From Wikipedia, the free encyclopedia

Martha Young-Scholten
une illustration sous licence libre serait bienvenue
Biographie
Naissance
Formation
Activités
Autres informations
A travaillé pour

Martha Young-Scholten est une linguiste américaine, qui se spécialise en phonologie et en syntaxe dans le domaine de l'acquisition des langues secondes.

Young-Scholten est née à Hanover au New Hampshire.
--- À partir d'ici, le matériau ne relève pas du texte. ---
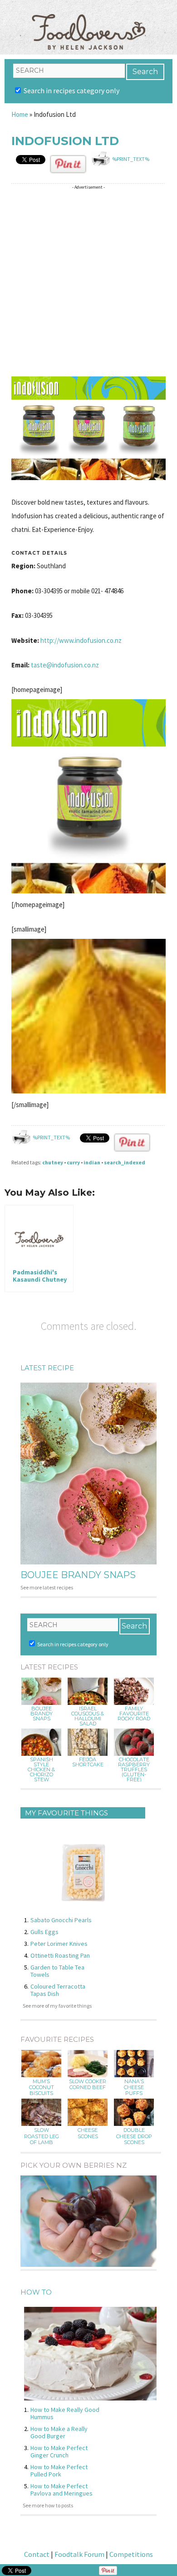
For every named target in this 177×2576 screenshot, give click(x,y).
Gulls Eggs (44, 1932)
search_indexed (124, 1162)
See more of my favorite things (57, 2005)
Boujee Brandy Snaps (78, 1574)
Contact (36, 2554)
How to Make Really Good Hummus (64, 2413)
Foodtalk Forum (79, 2554)
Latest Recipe (47, 1367)
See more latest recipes (46, 1587)
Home (19, 114)
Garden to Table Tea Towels (57, 1971)
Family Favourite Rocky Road (134, 1713)
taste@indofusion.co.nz (65, 665)
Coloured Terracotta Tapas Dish (57, 1990)
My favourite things (66, 1813)
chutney (52, 1162)
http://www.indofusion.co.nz (81, 640)
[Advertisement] (88, 282)
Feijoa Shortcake (87, 1762)
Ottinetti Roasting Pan (60, 1955)
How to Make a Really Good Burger (59, 2432)
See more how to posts (48, 2505)
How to (36, 2292)
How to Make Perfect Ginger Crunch (59, 2451)
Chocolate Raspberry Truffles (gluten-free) (134, 1769)
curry (73, 1162)
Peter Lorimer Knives (59, 1944)
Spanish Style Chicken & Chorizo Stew (41, 1769)
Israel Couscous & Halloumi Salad (87, 1716)
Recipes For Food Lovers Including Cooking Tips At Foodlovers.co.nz (88, 22)
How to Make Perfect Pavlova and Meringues (61, 2489)
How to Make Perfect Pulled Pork (59, 2470)
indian (92, 1162)
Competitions (131, 2554)
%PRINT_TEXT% (130, 158)
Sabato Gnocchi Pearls (61, 1920)
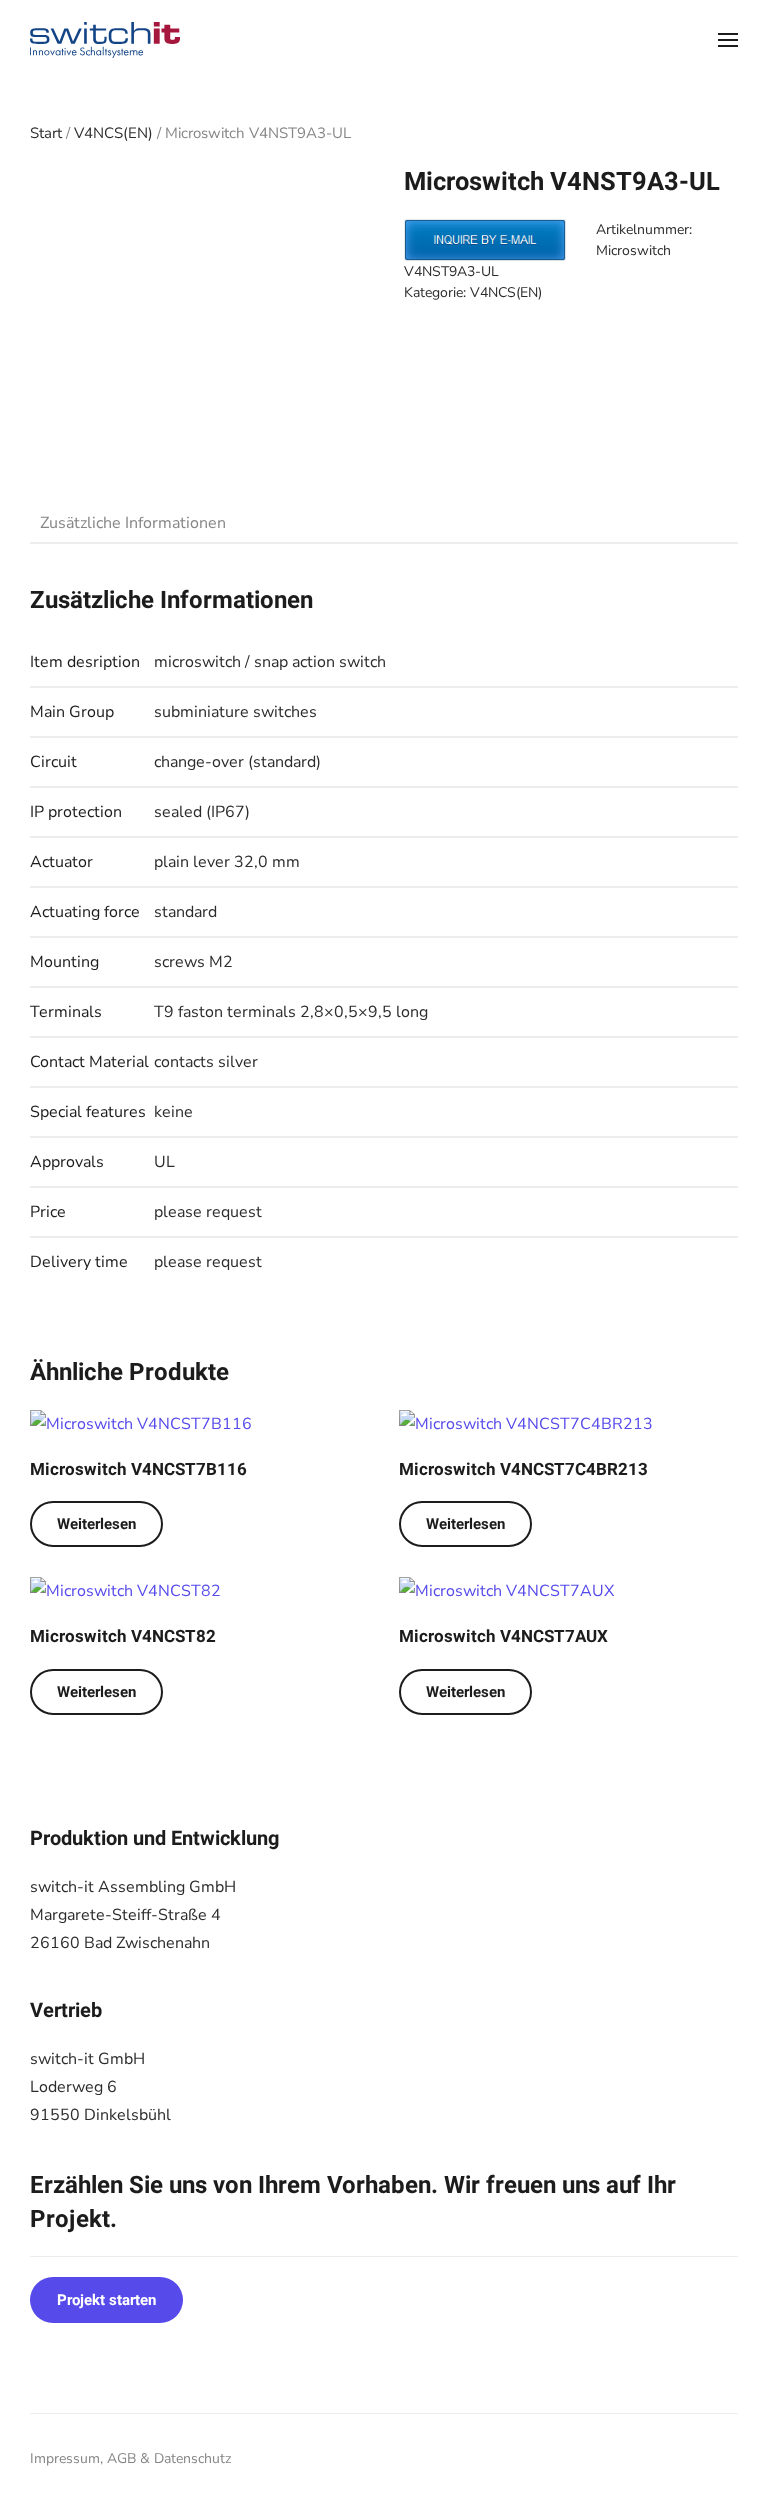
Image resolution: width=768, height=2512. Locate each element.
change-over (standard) (237, 762)
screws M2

Elle a une maîtrise de linguistique de l'université de Washington. Sa thèse de doctorat traite de la structure de la phonologie d'une langue seconde. Elle est professeur d'acquisition des langues secondes à l'Université de Newcastle upon Tyne depuis [1].

Young-Scholten est connue dans la linguistique pour son rôle dans le développement de l'hypothèse des arbres minimaux en partenariat avec Anna Vainikka[2]. Dans l'hypothèse, les arbres sont une métaphore de la syntaxe, précisément de la structure ramifiée qui illustre la corrélation entre les mots d'une phrase ou d'un syntagme[3]. L'hypothèse concerne les aspects d'une langue maternelle (L1) qui sont disponibles pour la grammaire de la langue seconde (L2) et ceux qui ne sont pas disponibles. L'hypothèse concerne aussi les mécanismes de la grammaire universelle qui permettent le déroulement de la nouvelle acquisition.

Tandis que de nombreux chercheurs penchent pour une théorie de « l'interférence complète » qui suggère que la grammaire de la L1 dans sa totalité transfère dans la L2[4] (c'est-à-dire que le stade initial de la L2 est le stade ultime de la L1), Young-Scholten et Vainikka affirment qu'on ne transfère que les catégories lexicales (comme le syntagme nominal) et qu'on ne transfère pas les catégories fonctionnelles (comme l'inflexion) dans la L2. Plutôt, l'apprenant crée ces catégories de nouveau parce qu'il n'y en a aucune dans leur grammaire au début de l’acquisition de la L2, d'où le terme « arbre minimal ».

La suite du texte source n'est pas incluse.